Succulents: Can cats eat them?
Are succulents harmful to animals? Hopefully your pets aren’t damaging your plants by chewing on them or digging them up for pleasure. If they do, though, should you be concerned about poisoning or toxicity? Fortunately, the majority of succulents are thought to be non-toxic and safe for pets to consume.
Some can cause mild symptoms when consumed, while others contain skin irritants that might cause minor skin irritations. However, some succulents can be deadly if consumed in high quantities.
The following list of 9 succulents can be toxic to pets:
A big and well-known genus called Aloe contains small dwarf species and giant tree-like species that can reach heights of up to 30 feet (10m). They feature large, fleshy leaves that range in color from green to bluish green. On the stem surfaces of some kinds, there are white flecks.
Aloe vera is harmful to both cats and dogs when consumed, despite the fact that it is well known for its many medical and useful benefits for people. Aloe’s principal toxin, saponin, which is a substance found in it, can seriously harm your pet’s health.
Cacti are they poisonous?
There are many people who enjoy cacti, but the majority avoid handling them frequently because to their thorns. So, are the spines of cacti poisonous? Are the spines of cacti harmful? You may learn more about different varieties of cactus spines, whether they are poisonous or harmful, and other information in this post.
The spines of cacti are not toxic. However, some cactus spines (such as Cholla or hairlike spines) can be harmful if they penetrate deeply into tissues and can result in bruising, bleeding, and even dead tissues.
What would happen if my cat ate Christmas cactus?
That does not, however, imply that Kitty can eat the stems and blooms without suffering any consequences. According to the pet poison hotline, “Although severe toxicity is not anticipated, eating any portion of the plant could cause nausea, vomiting, and diarrhea.
If you take basic measures, Christmas cactus is a plant you can welcome into your home without worrying about your pet—unlike some highly toxic plants, including real lilies, which can quickly result in acute renal failure.
As of the 2013 release of “According to Sharon M. Gwaltney-Brant, author of Small Animal Toxicology, symptoms of otherwise healthy cats ingesting stem segments of the Christmas cactus usually go away on their own, however you might need to restrict diet to give the digestive tract time to heal.

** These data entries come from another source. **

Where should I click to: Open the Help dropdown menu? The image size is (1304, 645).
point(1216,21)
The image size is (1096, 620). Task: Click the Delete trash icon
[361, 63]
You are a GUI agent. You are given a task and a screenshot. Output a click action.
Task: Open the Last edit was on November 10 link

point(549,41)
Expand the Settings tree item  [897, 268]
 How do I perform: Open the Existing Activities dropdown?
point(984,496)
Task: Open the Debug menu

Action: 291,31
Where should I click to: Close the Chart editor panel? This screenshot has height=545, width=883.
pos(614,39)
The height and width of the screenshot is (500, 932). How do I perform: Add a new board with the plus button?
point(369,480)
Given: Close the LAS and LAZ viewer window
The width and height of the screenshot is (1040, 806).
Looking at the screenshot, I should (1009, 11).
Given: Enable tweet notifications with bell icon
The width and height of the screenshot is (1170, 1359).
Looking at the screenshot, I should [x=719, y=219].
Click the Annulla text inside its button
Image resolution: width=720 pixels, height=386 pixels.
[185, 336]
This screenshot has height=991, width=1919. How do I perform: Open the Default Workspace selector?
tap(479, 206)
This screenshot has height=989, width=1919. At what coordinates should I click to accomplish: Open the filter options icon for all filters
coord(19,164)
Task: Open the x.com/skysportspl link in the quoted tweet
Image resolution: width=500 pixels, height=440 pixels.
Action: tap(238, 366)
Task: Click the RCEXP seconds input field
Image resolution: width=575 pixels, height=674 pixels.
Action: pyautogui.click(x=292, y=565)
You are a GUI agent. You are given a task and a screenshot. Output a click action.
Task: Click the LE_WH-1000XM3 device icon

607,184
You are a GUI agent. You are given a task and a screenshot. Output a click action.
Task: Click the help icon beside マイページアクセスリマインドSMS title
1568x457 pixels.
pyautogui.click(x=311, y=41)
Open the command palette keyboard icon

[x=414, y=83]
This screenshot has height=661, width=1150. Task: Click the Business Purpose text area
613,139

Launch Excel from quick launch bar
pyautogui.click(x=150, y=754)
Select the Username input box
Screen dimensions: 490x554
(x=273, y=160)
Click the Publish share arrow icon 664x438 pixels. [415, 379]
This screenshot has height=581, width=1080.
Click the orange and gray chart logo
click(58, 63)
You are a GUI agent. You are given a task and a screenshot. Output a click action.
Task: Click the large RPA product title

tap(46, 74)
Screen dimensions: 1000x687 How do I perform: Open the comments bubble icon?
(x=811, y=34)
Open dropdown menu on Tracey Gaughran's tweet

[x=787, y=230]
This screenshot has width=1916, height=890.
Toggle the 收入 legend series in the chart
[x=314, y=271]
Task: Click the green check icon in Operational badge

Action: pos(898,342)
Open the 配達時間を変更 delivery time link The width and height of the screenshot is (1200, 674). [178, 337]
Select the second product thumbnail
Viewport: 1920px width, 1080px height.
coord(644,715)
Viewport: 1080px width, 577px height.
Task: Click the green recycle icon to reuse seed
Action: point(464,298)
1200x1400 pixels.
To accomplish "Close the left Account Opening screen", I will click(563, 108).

Additionally, it will depend on how much of the herb the cat has consumed. Smaller amounts might have no impact at all, while greater amounts might get regurgitated behind your couch.
However, things can get a little more serious if your cat is really young, old, or already ill.
If the cat exhibits persistent or severe distress, veterinary care may be necessary. In these situations, the cat may need to be treated with antiemetic or antispasmodic medication.
Even if the plant itself is not poisonous, you should still check the label carefully before using any pesticides because many of them can contain harmful compounds.
The first thing to do if you notice your cat eating your Christmas cactus plant is to take it out and put it somewhere your pet can’t get to it.
Watch your pet carefully to see whether he or she exhibits any signs. There won’t likely be any negative impacts if the individual is healthy in other respects.
However, keep in mind that your cat might have been chomping on anything poisonous if you have several different houseplants in addition to the Christmas cactus.
If your pet exhibits signs of poisoning, such as excessive vomiting, diarrhea, or discomfort, contact poison control right away or schedule a consultation with a veterinarian.